Description
Describe the feature you'd like:
I wanted to propose querying an array of containers rather than a single container. It would allow us to do queries like this:
getByText(getAllByRole('heading'), 'Page 2'));
... which is more composable. Currently you can only query one container at a time, not an array of them.
As for a semi-practical example, let's say I'm on a page with the following (convoluted) JSX:
const pages = ['Page 1', 'Page 2'];
const App = () => {
const [title, setTitle] = useState(pages[0]);
return (
<main>
<h1>{title}</h1>
<nav aria-labelledby="inner">
<h2 id="inner">Inner nav</h2>
<ul>
{pages.map((pageTitle) => (
<li>
<a href="#url" onClick={() => setTitle(pageTitle)}>
{pageTitle}
</a>
</li>
))}
</ul>
</nav>
</main>
);
};
I want to check that clicking Page 2
results in the page heading changing from Page 1
to Page 2
.
However, since the same text is inside the heading and the nav (and potentially more in a real app), it's hard to select the proper element. With the new API, here's how we could test for that:
test('clicking navigation link results in page contents changing', () => {
const { getAllByRole, getByText, getByLabelText } = render(<App/>);
// Click the Page 2 link inside the inner nav.
// We could also just do `fireEvent.click(getByText('Page 2'))` but
// this is an example, and the intent there is less clear anyway
const navs = getAllByRole('navigation');
// !!! New API !!!
const toc = within(navs).getByLabelText('inner');
fireEvent.click(toc.getByText('Page 2'));
// now both the heading AND the inner nav have Page 2 in it.
// but we only wanna verify that the heading has certain text
// !!! New API !!!
getByText(getAllByRole('heading'), 'Page 2'));
});
Instead of limiting a query to a single container, we can now query an array of containers. The end result looks very natural, hopefully!
Suggested implementation:
I'm happy to give this a go! I was thinking of adding this to the queryAllBy*
methods:
// query-helpers.js
function createQuery(queryAllBy, container, ...args) => {
if (Array.isArray(container)) {
const elements = container
// get an array of all the query results
.map((el) => queryAllBy(el, ...args))
// flatten the results into a single array
.reduce((array, result) => array.concat(result), []);
// dedupe
return Array.from(new Set(elements));
} else {
return queryAllBy(container, ...args);
}
};
// label-text.js
// I initially thought about adding this to `buildQueries` but then I saw that
// `*LabelText` does not follow the `buildQuery` pattern. So:
queryAllByLabelText = createQuery(queryAllByLabelText);
... And then add tests for it. Does that approach seem sound to you? I'd look deeper if I get the 👍 on whether the API change makes sense.
Describe alternatives you've considered:
We could implement the first query as getByRoleAndText(role, text)
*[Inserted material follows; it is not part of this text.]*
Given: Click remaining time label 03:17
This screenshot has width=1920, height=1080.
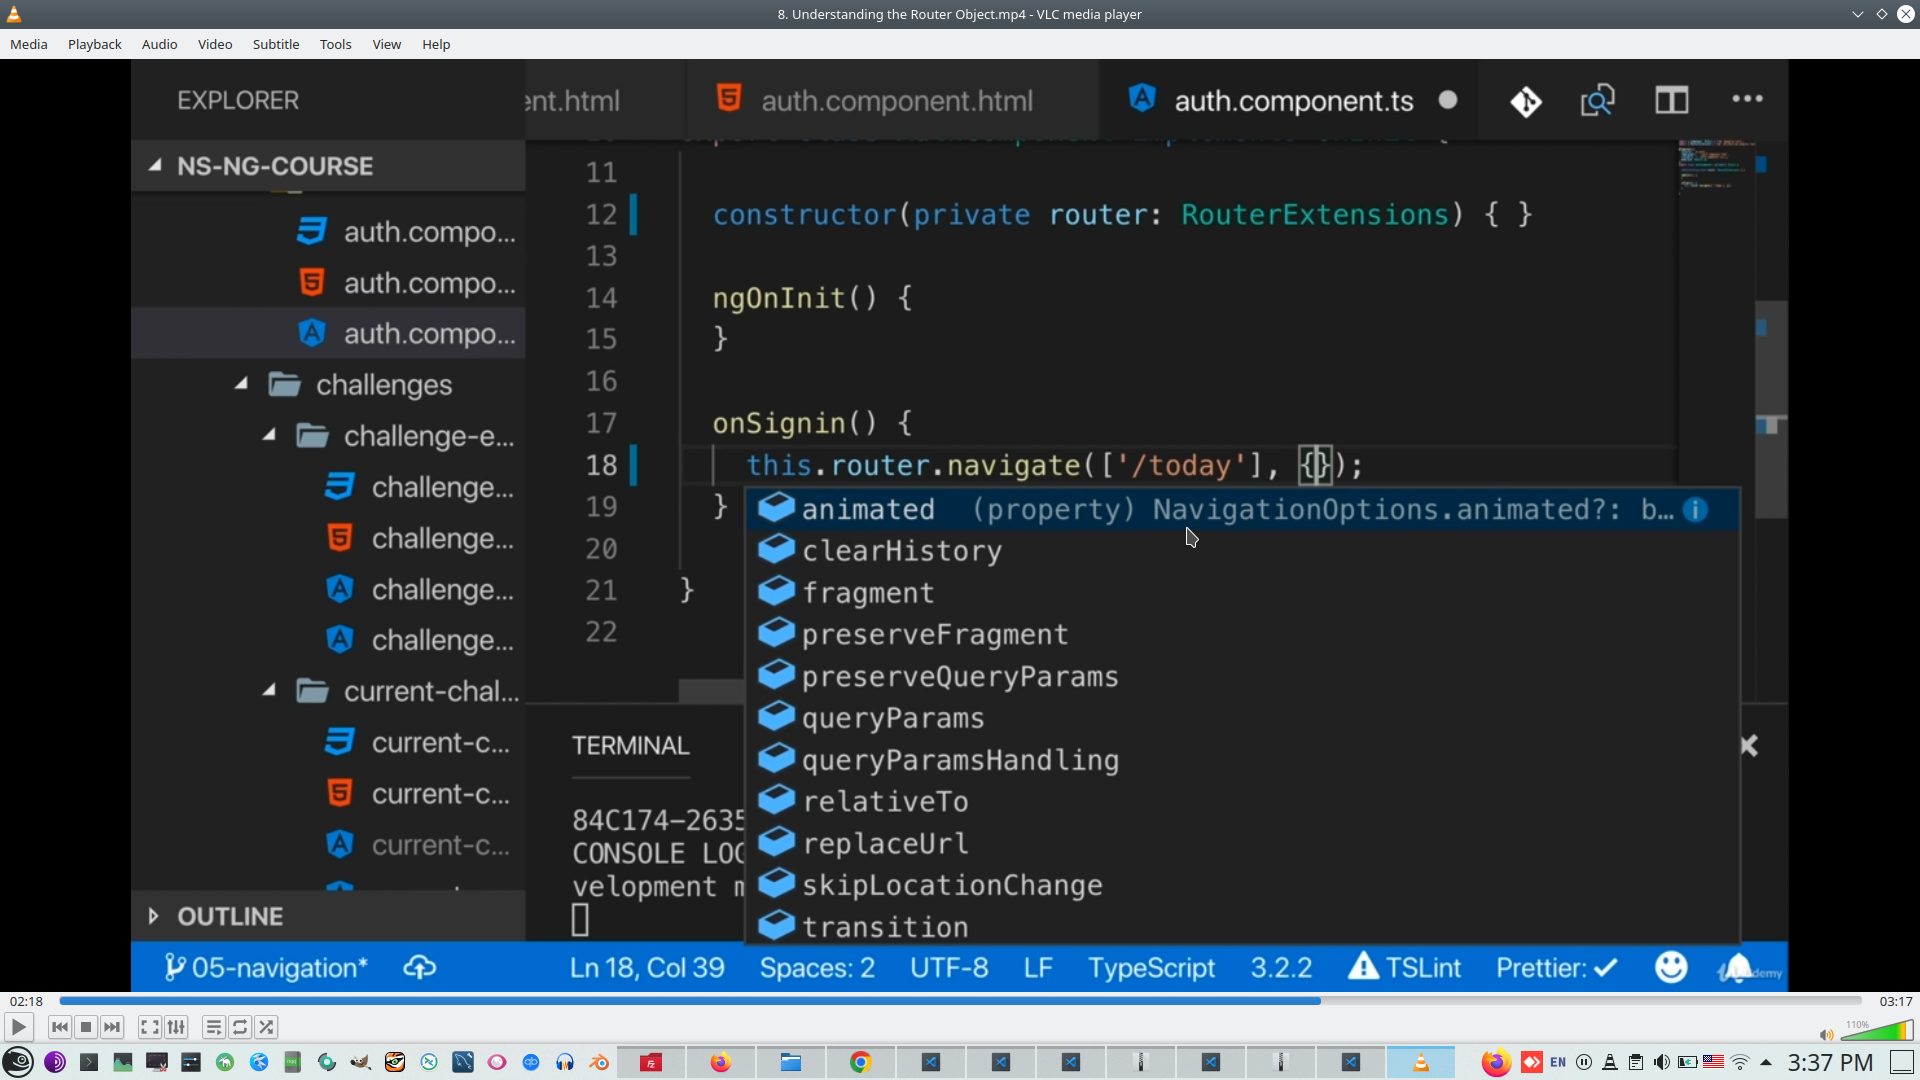Looking at the screenshot, I should pos(1895,1001).
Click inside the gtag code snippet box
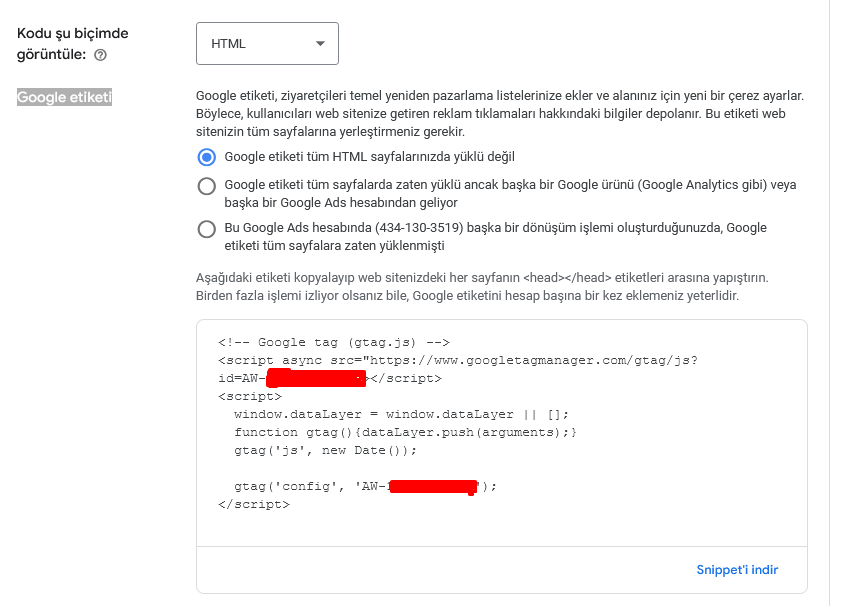 (x=502, y=433)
, but it's a bit too specific, especially if we want to add more queries of that kind in the future. If dom-testing-library
supports element arrays for the container, then these queries become natural to write without changing the API surface too much.
Teachability, Documentation, Adoption, Migration Strategy:
Migration and adoption should be easy since it's an addition to the query API. Documentation is a bit harder, but I imagine we can start stating that queries now can take an array of elements instead of just one element.